Chinese economy still has much potential

Published: January 19,2024

By Dan Steinbock

An aerial view of Tangshan Port, Hebei province in December 2023. [Photo / Xinhua]

Last year, international observers accused China of spreading global inflation and deflation, and causing economic collapse. In reality, the Chinese economy has achieved a soft rebound despite the dire global economic landscape.

As global business and political leaders swarmed to the World Economic Forum in Davos, Switzerland, Premier Li Qiang took the podium to tell the world that the Chinese economy rebounded and moved upward in 2023. The Chinese economy, in fact, grew by about 5.2 percent last year— at a slightly higher rate than the official target of “around 5 percent”.

And, as Li said, no matter how the global situation changes, China will adhere to its fundamental policy of opening-up, and keeping opening its door wider and wider.

In the fourth quarter of 2023, China’s GDP growth reached 5.2 percent. While retail sales in December grew by 7.4 percent year-on-year, consumers remained cost-conscious despite gradually returning to the marketplace.

However, the Spring Festival holiday is likely to generate “9 billion passenger trips”, which will accelerate growth in the retail, tourism and transportation sectors.

As a matter of fact, there is significant pent-up demand in China. The need is to unleash that consumption power, and the first condition is a promising job market outlook.

According to China’s National Bureau of Statistics, the surveyed unemployment rate in cities in December was 5.1 percent.

Also, industrial activities are picking up, with industrial production in December increasing by 6.8 percent year-on-year, thus beating forecasts. The same goes for fixed asset investment, which increased by 3 percent in 2023, slightly above the predicted increase.

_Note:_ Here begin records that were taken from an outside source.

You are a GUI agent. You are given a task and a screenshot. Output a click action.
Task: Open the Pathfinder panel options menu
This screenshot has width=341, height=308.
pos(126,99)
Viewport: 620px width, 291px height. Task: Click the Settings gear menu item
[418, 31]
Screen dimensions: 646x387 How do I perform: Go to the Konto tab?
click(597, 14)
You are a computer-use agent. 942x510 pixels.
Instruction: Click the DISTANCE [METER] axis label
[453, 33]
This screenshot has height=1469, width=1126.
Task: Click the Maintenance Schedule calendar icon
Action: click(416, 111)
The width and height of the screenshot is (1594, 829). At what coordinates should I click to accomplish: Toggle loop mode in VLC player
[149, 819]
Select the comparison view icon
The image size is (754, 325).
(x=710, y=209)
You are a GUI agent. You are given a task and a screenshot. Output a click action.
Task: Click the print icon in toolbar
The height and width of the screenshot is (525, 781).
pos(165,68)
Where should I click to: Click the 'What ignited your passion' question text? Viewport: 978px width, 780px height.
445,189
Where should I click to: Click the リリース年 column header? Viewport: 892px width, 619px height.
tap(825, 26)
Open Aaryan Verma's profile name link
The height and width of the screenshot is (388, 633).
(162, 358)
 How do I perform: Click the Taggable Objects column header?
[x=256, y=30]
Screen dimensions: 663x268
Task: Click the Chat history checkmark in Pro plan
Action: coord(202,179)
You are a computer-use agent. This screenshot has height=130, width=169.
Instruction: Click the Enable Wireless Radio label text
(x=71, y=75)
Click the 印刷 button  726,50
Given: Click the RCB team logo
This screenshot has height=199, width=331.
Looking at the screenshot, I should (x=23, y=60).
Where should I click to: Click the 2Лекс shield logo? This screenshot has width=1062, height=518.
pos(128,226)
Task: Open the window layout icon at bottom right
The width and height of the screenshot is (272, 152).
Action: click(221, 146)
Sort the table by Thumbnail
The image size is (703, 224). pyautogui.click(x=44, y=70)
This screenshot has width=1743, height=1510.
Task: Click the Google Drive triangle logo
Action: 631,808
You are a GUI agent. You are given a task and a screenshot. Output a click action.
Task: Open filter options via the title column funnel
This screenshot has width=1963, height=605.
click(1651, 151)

Importantly, there is also broad expectation for targeted fiscal support. And in light of the raised real interest rates, there is still room for rate cuts. When will they come? The 10-year real yield of China is still higher than the US, where policy rates remain high due to perceived inflation concerns. As the US Federal Reserve is likely to enter the rate cut cycle later this year, China’s cuts may ensue.

That’s why China’s top leader put emphasis on making sustained efforts to develop the country’s “financial power” so as to build a safe, efficient and internationally competitive financial system.

As Premier Li noted at Davos, China has now some 400 million people in the middle-income group, and that number is expected to double to 800 million in the next decade. In contrast, in the past four decades, the real income of the middle-class in the US has largely stagnated, with the situation in the European Union not being dissimilar.

As Li said at Davos, in the next decade, urbanization in China will create huge demand in sectors such as housing, education, healthcare and eldercare. And another 300 million people are expected to migrate from rural to urban areas in China and thus boost the secular potential for investments in upgrading the urban transport and telecom infrastructure, creating new opportunities for domestic and international financial institutions.

After several years of deleveraging in the real estate sector, the Chinese economy seems to have made a soft landing which bodes well for a soft economic rebound in 2024. The full recovery of the property market will take time, though. The tier-one high-income mega-cities are usually able to borrow more to support local development, while relatively low-income cities are constrained by aggressive public finance.

As Standard & Poor’s Global Ratings report said, the Chinese property sector, though evolving, seems to have steadied and struck a balance. At the same time, China has shifted from exports- and investment-driven growth to high-quality development driven by consumption and innovation, a massive process that took a century or so for the West, but just few decades for China.

In the mid-2000s, steel production growth peaked at 30 percent; today, it is decelerating into negative territory. In two to three decades, China has moved from catching up with the West to becoming a leader in cutting-edge technologies and innovations. For instance, China is a leader in electric vehicles (EVs), both in terms of production and consumption. The county’s already booming EV sales is much higher than that of the US and other adopters of EVs.

Accordingly, economic reforms are likely to shift away from the supply side to the demand side. To expedite this transition, policymakers are likely to focus increasingly on the constraints of human capital rather than infrastructure, which worked in the past. These changes require parallel reforms and support, particularly in the property, education and healthcare sectors.

However, unfinished housing units, local government debt and geopolitical challenges remain risks this year. The first two could now be regarded as soft risks; but the third is a black swan, highly consequential, yet unpredictable.

Perhaps that’s why just a month ago, Gita Gopinath, deputy chief of the International Monetary Fund, asked whether the international community is on the brink of “Cold War II”.

The challenging external headwinds reflect some moderation as for now. But as long as the West’s geopolitical unilateralism and trade protectionism prevail, global recovery will remain constrained by downside risks and the potential for new and ever-more destructive, unwarranted wars.

As China’s massive transition and the West’s secular stagnation suggest, what the world needs is peace and economic development, not economic unilateralism and geopolitical friction.

The author is the founder of Difference Group and has served at the India, China and America Institute (US), Shanghai Institutes for International Studies (China) and the EU Centre (Singapore).